I think it’s so important for professional satisfaction to find the joy in our work — whether that’s at a patient’s bedside, on teaching rounds, in back-to-back meetings, or wherever we can find that spark that makes us keep coming back for more. But to find our joyful niche, it’s equally important to find our voice and know how to advocate for ourselves. A sense of helplessness, resignation, and worst of all — apathy — are the burnout elephants in the room that no “wellness” measure can address. So, I would encourage everyone from day one to develop your voice and get involved somewhere — your local group/hospital, SHM, or other professional societies, and even local organizations serving your community. The pandemic revealed beyond any doubt the value we bring as hospitalists, and we need to harness our contributions and skills to make ours a better world. Change the mentality from “supposed to” and “have to” to “WANT to.”

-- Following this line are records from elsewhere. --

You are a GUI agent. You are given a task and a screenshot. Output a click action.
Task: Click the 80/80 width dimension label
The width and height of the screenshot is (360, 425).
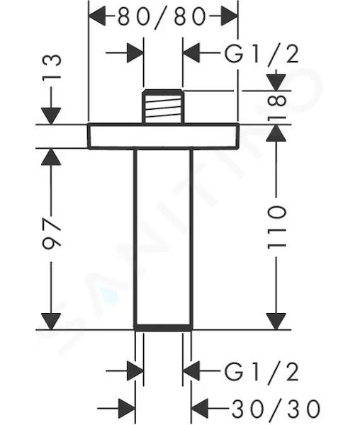[x=162, y=16]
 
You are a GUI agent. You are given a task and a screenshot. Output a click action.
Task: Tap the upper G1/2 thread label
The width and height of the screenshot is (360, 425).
[x=261, y=54]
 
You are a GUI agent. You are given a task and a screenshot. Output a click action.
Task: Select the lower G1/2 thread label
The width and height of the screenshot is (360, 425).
[x=261, y=371]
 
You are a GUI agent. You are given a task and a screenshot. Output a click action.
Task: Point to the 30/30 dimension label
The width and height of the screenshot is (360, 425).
[x=276, y=408]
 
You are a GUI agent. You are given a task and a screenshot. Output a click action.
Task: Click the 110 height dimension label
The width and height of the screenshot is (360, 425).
[x=276, y=227]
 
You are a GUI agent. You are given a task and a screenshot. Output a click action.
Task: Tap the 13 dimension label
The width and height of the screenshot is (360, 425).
[x=52, y=66]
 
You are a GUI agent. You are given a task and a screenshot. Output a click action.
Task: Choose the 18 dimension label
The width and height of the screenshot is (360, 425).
[x=276, y=107]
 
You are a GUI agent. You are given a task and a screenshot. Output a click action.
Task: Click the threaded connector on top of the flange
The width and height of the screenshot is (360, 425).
[x=163, y=106]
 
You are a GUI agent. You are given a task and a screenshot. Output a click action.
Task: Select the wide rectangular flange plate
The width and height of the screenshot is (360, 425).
[x=163, y=136]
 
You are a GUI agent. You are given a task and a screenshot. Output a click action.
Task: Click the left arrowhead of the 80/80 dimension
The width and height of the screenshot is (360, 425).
[x=97, y=16]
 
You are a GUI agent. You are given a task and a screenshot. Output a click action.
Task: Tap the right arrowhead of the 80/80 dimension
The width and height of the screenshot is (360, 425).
[x=230, y=16]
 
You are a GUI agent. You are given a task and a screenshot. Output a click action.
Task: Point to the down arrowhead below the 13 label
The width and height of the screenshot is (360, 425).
[x=51, y=116]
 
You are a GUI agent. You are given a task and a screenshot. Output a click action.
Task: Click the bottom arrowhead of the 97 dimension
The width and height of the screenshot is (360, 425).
[x=51, y=322]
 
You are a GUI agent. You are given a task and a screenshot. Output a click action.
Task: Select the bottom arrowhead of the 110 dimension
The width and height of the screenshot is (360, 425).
[x=276, y=322]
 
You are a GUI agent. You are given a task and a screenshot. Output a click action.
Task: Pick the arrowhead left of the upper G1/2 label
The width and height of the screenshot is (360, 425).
[x=191, y=52]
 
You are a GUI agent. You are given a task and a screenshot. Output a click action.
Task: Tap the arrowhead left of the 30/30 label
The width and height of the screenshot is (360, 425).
[x=200, y=408]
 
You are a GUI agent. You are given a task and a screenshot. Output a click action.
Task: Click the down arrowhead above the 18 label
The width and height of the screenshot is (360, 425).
[x=276, y=82]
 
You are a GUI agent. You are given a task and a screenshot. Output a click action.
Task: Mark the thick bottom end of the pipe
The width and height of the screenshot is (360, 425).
[x=163, y=327]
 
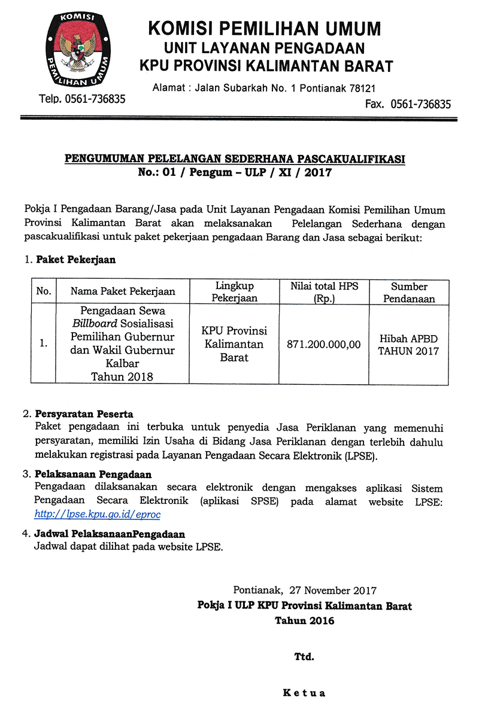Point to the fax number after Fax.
[x=420, y=104]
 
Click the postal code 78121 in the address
[x=362, y=88]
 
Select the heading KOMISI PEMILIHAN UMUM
[x=264, y=29]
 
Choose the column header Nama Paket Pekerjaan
[x=123, y=291]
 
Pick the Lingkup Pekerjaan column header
[x=234, y=292]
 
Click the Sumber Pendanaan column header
[x=409, y=292]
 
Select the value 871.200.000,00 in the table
[x=323, y=344]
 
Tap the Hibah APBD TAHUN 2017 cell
[x=409, y=344]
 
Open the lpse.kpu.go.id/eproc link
[x=97, y=514]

11. Is there a particular area of specialty medicine you enjoy working with, such as clinical care, teaching, or research? Why?
I have always been 100% clinical, although I’ve had some limited teaching time on the pediatric side with family practice residents, which I also greatly enjoyed. I love spending time with patients and being the half-covered face and voice, they can count on.
12. Finally, what is something unique about your career, or career path?
I’ve been practicing entirely in community settings, and for the past 12 years have forged my own independent hospitalist practice, whereby I work at several different hospitals, including a Kaiser and VA facility, in addition to a large urban-suburban interfaced community hospital in Los Angeles County and a 25-bed critical access facility in rural Inyo County. I have maintained a 100% clinical practice, as I have always found the most joy in directly caring for patients and their families.